Thomas Lumpkin
International Maize and Wheat Improvement Center

Farmers in dryland (rainfed) areas are experiencing increasing strain on production due to a combination of pressures from soil degradation, weather volatility, water scarcity and labor availability. However, rainfed agriculture has some of the greatest yield gaps and therefore greatest potential for increased production by closing the gap between farmers’ yields and yields achieved in controlled research plots.  Closing this yield gap can ultimately contribute to meeting the global food demands of 15 billion people by the end of the century. 
Many of the world’s rainfed agriculture areas correspond with areas of absolute poverty and child malnutrition, suggesting a strong correlation between water scarcity and poverty. Currently, an estimated 1.11 billion people or 17% of the global population live on agricultural production systems which rely on water-constrained environments. In these areas, every 1% increase in agricultural yield translates into a 0.6-1.2% decrease in the number of absolute poor.
Cereal demand is expected to increase by 60-70% by 2050. Researchers now estimate that 85% of this projected increased demand can be met by improving productivity of existing lands. Recent studies estimate that a 7% expansion of rainfed agricultural land will be needed to meet rising food demands.
However other estimates predict that if only 20% of the yield gap in rainfed areas is bridged, these areas will need to be expanded by 400 million ha in order to meet food demands by 2050, an increase of 53%. Yields per hectare must be dramatically improved in order to avoid these levels of expansion. With the combined pressures of climate change, urban sprawl of cities, natural resource degradation and competition with forest areas for agricultural land, this level of expansion will not be possible.

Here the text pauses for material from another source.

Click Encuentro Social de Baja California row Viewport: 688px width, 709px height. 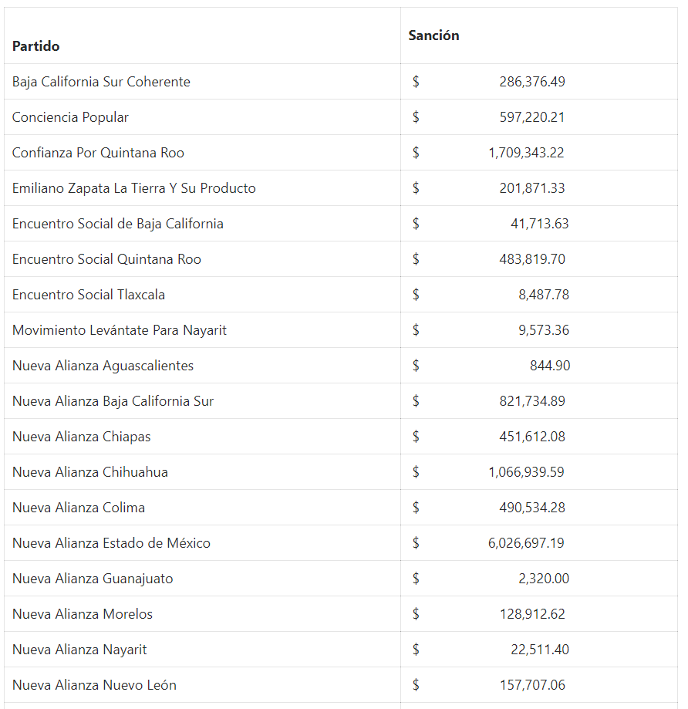(117, 224)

Precise use of fertilizers, high yielding varieties, and adoption of water-harvesting and resource conserving techniques can all contribute to our ability to address and reduce yield gaps in rainfed areas. Water-harvesting and moisture-fertilizer optimization technologies are especially needed in order to secure the livelihoods of farmers in semi-arid areas. 
Since the 1960’s, production increases in rainfed agriculture has mainly originated from land expansion. As the worlds’ population now occupies nearly a third of the earth terrestrial surface for agricultural production, little productive virgin land remains for further expansion. In order to address yield gaps in current dryland agricultural areas, appropriate measures must be put in place which are tailored and site specific, utilizing the latest advances in conservation agriculture, intercropping, precision agriculture and ICT technologies in a matter which takes into account socioeconomic conditions and geographic variations.
International cooperation has the capacity to synergistically utilize lessons learned and new developments from other areas of the world and combine these with site specific knowledge and socioeconomic data. CIMMYT’s projects MasAgro – Sustainable Modernization of Traditional Agriculture in Mexico and SIMLESA - Sustainable Intensification of Maize-Legume cropping systems for food security in Eastern and Southern Africa, have demonstrated yield increases of 62% for rainfed maize yields through conservation agriculture techniques in Mexico and 66% for intercropping systems in sub-Saharan Africa. These projects have tremendous potential to serve as models for improvement of productivity in many other analogous regions.
In order to achieve similar yield increases in other areas, the international community must broaden its collaborative efforts and expand investment in dryland agricultural production. Improved, sustainable, and site specific agronomic approaches adapted to local knowledge must be disseminated with modern ICT extension services to effectively diminish yield gaps in rainfed areas.